ONCE WE WERE WHOLE

Once We Were Whole 2020 graphite, cut paper on paper 145"x 55"

Once We Were Whole

Gallery:

You can only be touched if you have not perished
(written in response to Once We Were Whole by Deborah Thompson)

How well the cave initiates.
Even allegory has a genealogy.

Answer though you were not called.
Each breach dictates a subterfuge.

Humble then your hands into the dirt.
There is more than one way to pray.

Punctuate clay with raw desire.
Its hard press will find you in time.

Unearth lunacy from the cavern floor.
What can be held can be altered.

String the nadis with fairylight.
The body has a history of absorption.

Borrow paper from a birch bark.
Remember how to start a fire.

Animal the wolf moon with a howl.
Every after carries a resound.

Eimear Laffan

Once We Were Whole

Artist talk and exhibition video funded by the British Columbia Arts Council. A film by Louis Bockner.

https://www.youtube.com/watch?v=VgKNv0KVask&fbclid=IwAR0OLbYYiaAjj2zKE3vzGe6EUE9MhJHHSFQ_lk93jgLDXFK8vQ_drgPWU0w

The exhibition Once We Were Whole is an example of a new direction in my practice – cut out and collage work. This new work departs from my use of hand cut paper stencils in Pan-dulum: a Call to Unreason.

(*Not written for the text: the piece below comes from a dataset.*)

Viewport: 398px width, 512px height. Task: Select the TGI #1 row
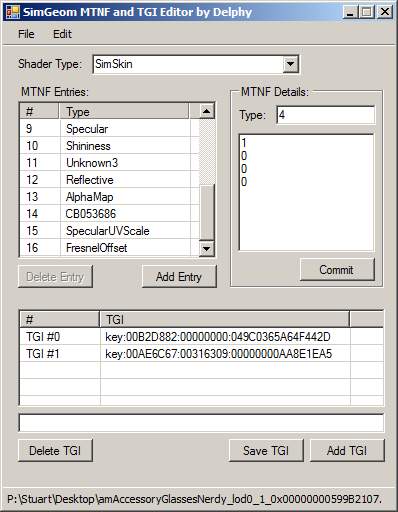point(201,354)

This body of work has many influences and inspirations – foremost, it is inspired by my memory of  the pictographs of Altamira Cave in Spain and the Pictographs and Petroglyphs on the canyon walls of Southwestern Utah. The work is motivated by a growing experience of separation and divisiveness among humans,  and a desire for finding common ground of a common ancestry. A belief that we share this common ground – consciousness between all living beings and creatures.  In making the work, I imagine primal state of being whole, one beyond duality. In creating this series of work, I have also been musing on the writing of Luce Iriagary, French feminist philosopher as she decodes the Platonic Allegory of the Cave myth into a more inclusive paradigm. And of the writing of poet, Clayton Eshelman’s wondering and wandering in the imagination of Upper Paleolithic culture in his book, Juniper Fuse.

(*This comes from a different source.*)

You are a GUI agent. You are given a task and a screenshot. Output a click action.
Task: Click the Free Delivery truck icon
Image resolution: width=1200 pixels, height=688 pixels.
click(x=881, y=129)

I invited Nelson-based poet, Eimear Laffan to visit my studio, and to create a response, in words, to the work. Her incredible poem, You Can Only Be Touched If You Have Not Perished was included in the exhibition and exhibition monograph.

The exhibition included a short residency – five days- from which I began the piece “Slider”. It shown in its early stages and completed later in my studio.

As the residency opened in late February 2020 – it soon closed due the Pandemic! The British Colombia Art Council  then forwarded funds in which the Langham Gallery allocated towards the creation of a two videos on the work. A link to the videos is above.